[Stored data]
_ _ _ _ _ _ _
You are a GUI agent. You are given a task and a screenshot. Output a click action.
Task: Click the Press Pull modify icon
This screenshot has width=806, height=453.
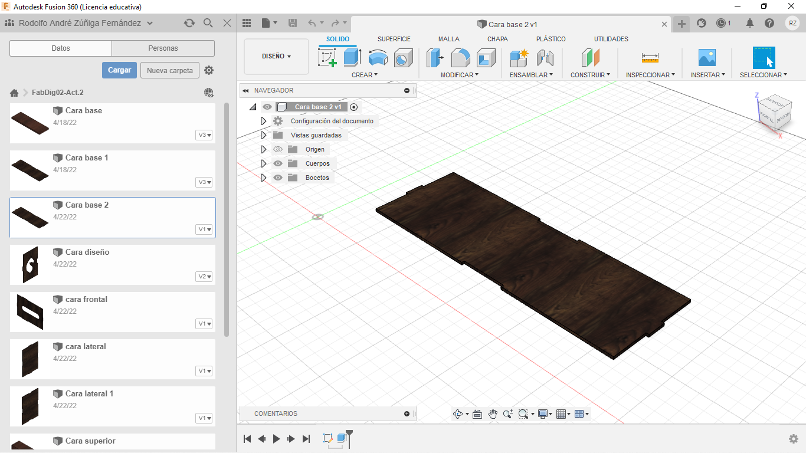(435, 58)
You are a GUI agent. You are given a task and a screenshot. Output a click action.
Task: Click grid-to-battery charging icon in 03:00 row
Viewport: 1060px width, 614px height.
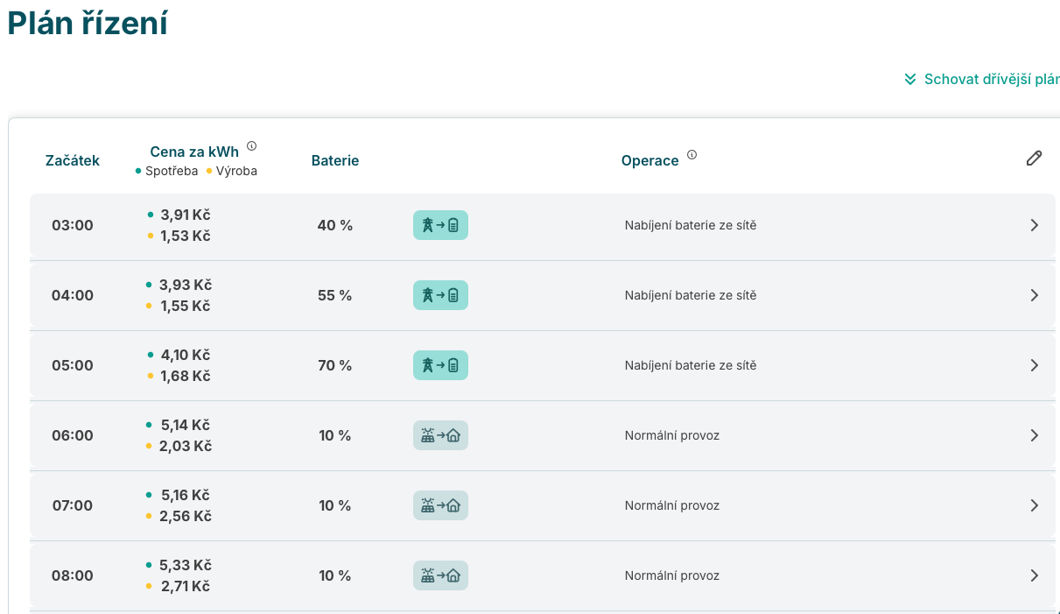440,225
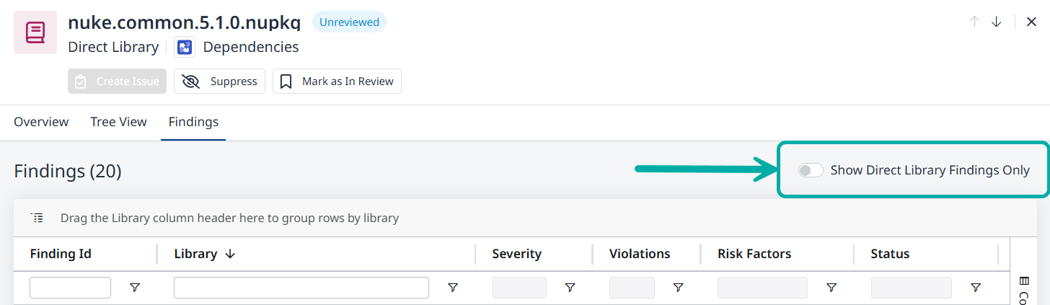Screen dimensions: 1050x305
Task: Go to previous item with up arrow
Action: 974,22
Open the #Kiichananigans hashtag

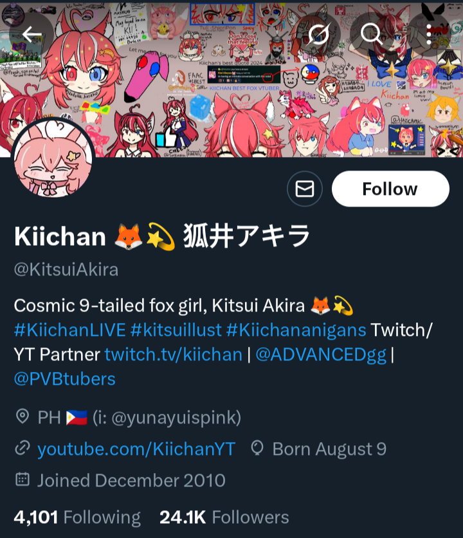[x=296, y=330]
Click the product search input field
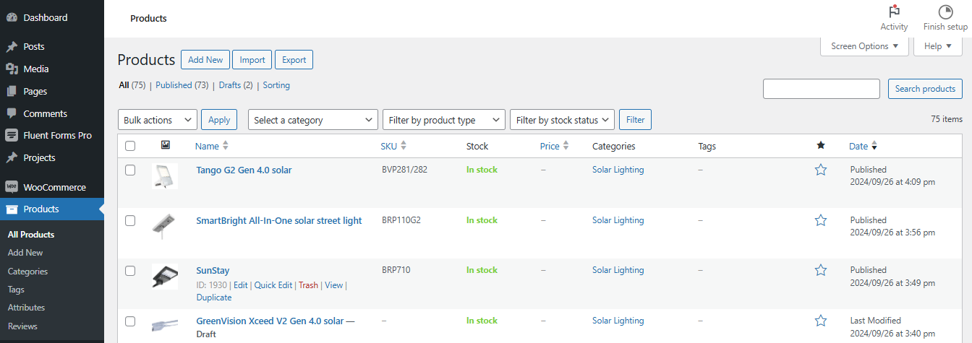Image resolution: width=972 pixels, height=343 pixels. (x=821, y=89)
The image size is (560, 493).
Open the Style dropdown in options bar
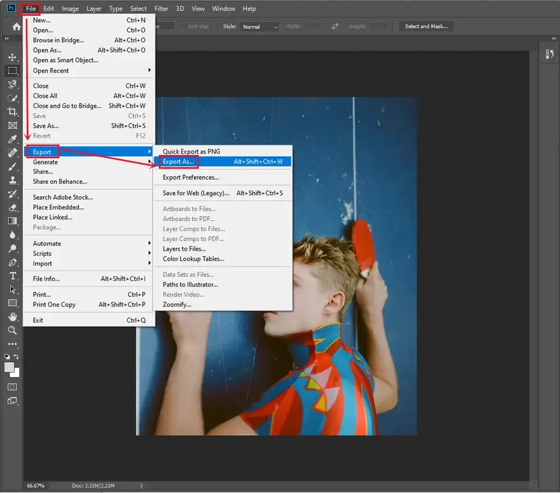coord(259,26)
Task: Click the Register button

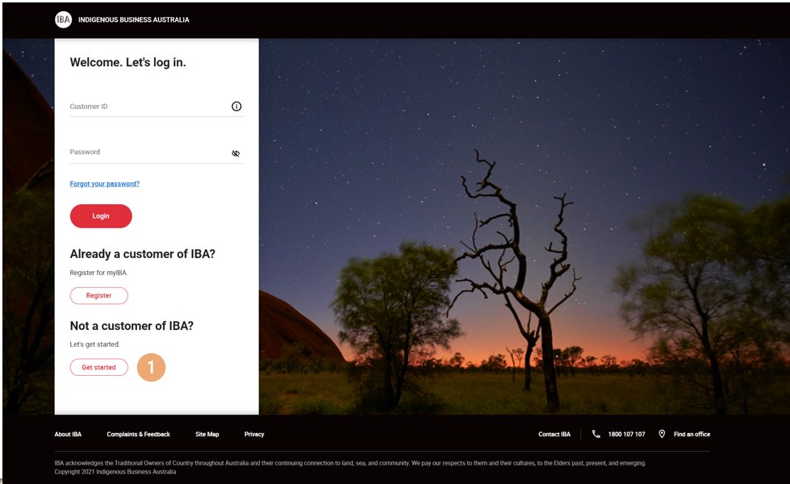Action: pos(98,295)
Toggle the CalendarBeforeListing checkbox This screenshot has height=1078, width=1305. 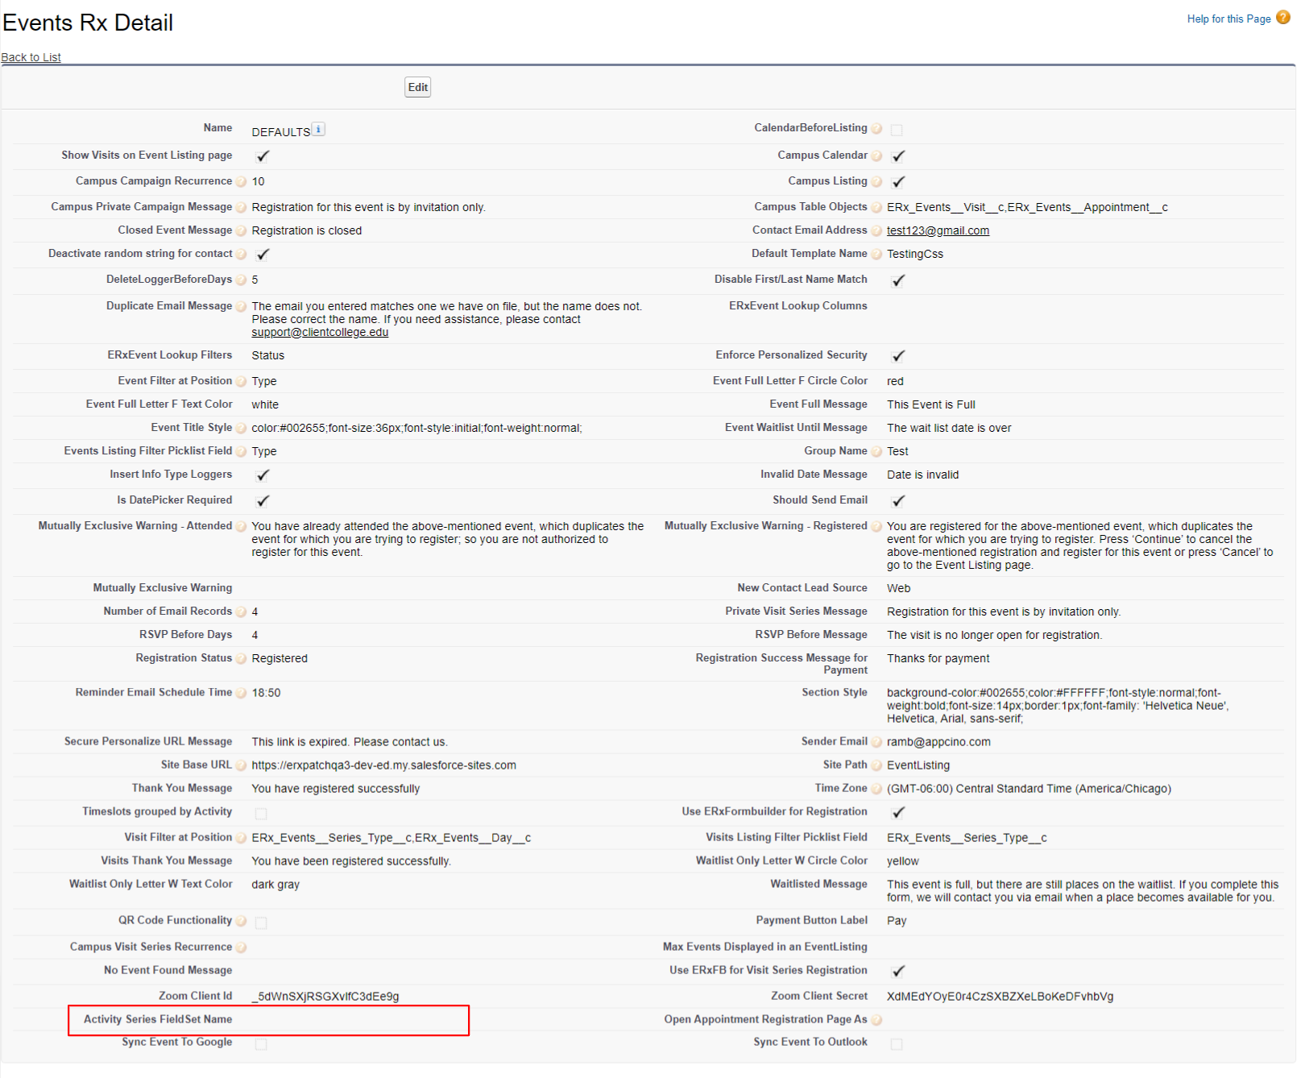click(x=897, y=130)
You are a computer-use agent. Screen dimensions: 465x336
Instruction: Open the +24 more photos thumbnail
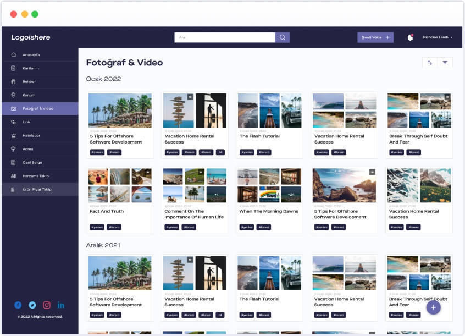pyautogui.click(x=291, y=194)
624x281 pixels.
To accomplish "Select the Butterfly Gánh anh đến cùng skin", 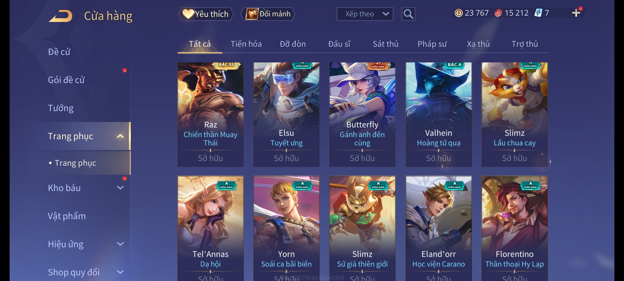I will [362, 114].
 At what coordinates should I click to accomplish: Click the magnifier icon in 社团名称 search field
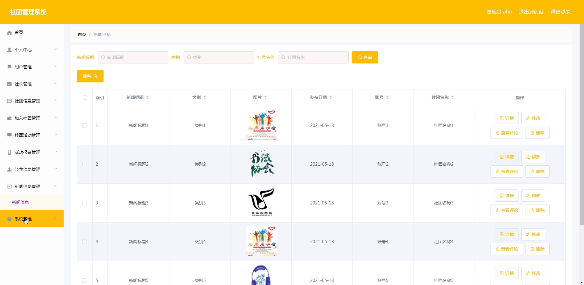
_ _ _ _ _ _ _
ACTIVITY: From the records above, copy every line that includes the word "icon".

RESPONSE AREA:
Task: Click the Press Pull modify icon
Task: Click grid-to-battery charging icon in 03:00 row
 At what coordinates should I click to accomplish: Click the magnifier icon in 社团名称 search field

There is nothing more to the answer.